» **Problem requirements**
Nothing but the lines below, from the first through the line containing "Image resolution: width=831", should be set down, each one exactly and without pictures.

Saved data entries
####################

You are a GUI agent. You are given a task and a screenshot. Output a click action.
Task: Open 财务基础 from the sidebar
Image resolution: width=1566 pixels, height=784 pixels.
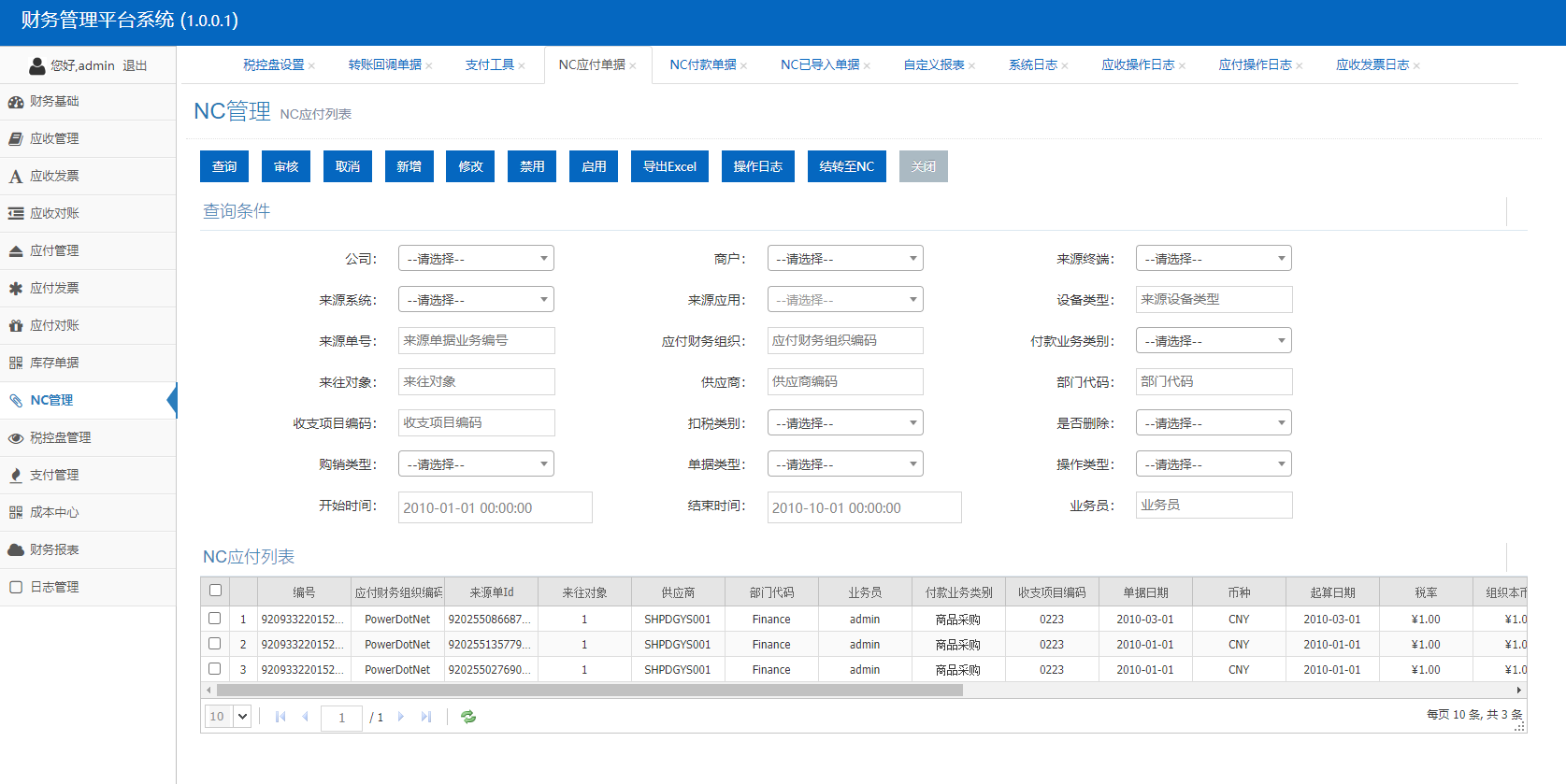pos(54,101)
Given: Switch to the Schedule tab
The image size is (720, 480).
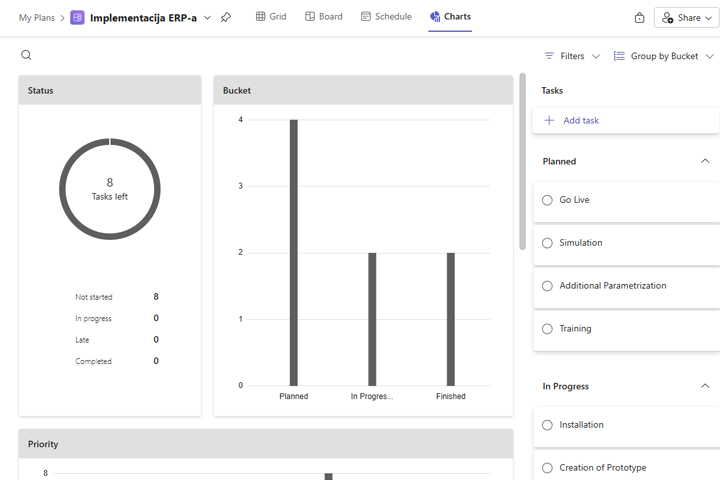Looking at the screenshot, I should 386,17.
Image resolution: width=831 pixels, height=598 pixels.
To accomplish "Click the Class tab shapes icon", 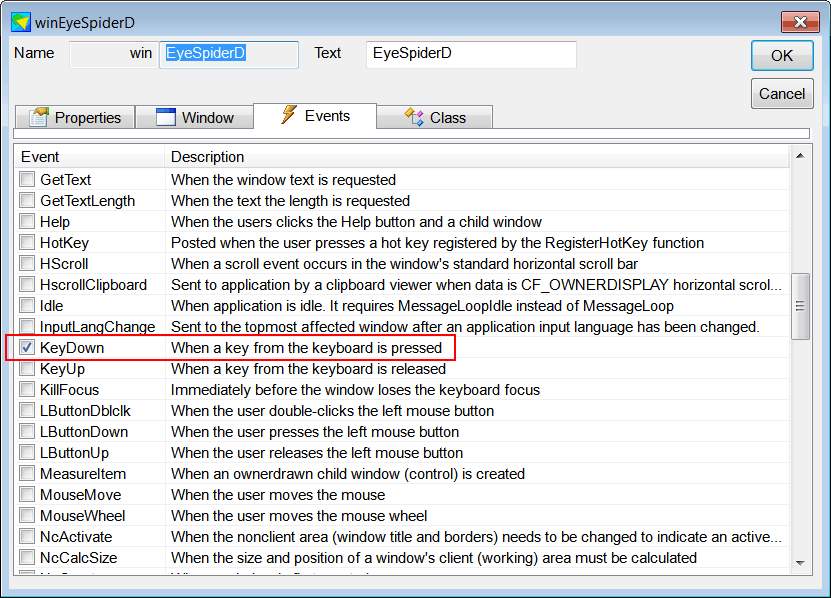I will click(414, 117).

####################

» **Result below**
You are a GUI agent. You are given a task and a screenshot. Output a click action.
Task: Open 财务基础 from the sidebar
Image resolution: width=1566 pixels, height=784 pixels.
pos(54,101)
Given: Switch to the Schedule tab
The image size is (720, 480).
Looking at the screenshot, I should 386,17.
Image resolution: width=831 pixels, height=598 pixels.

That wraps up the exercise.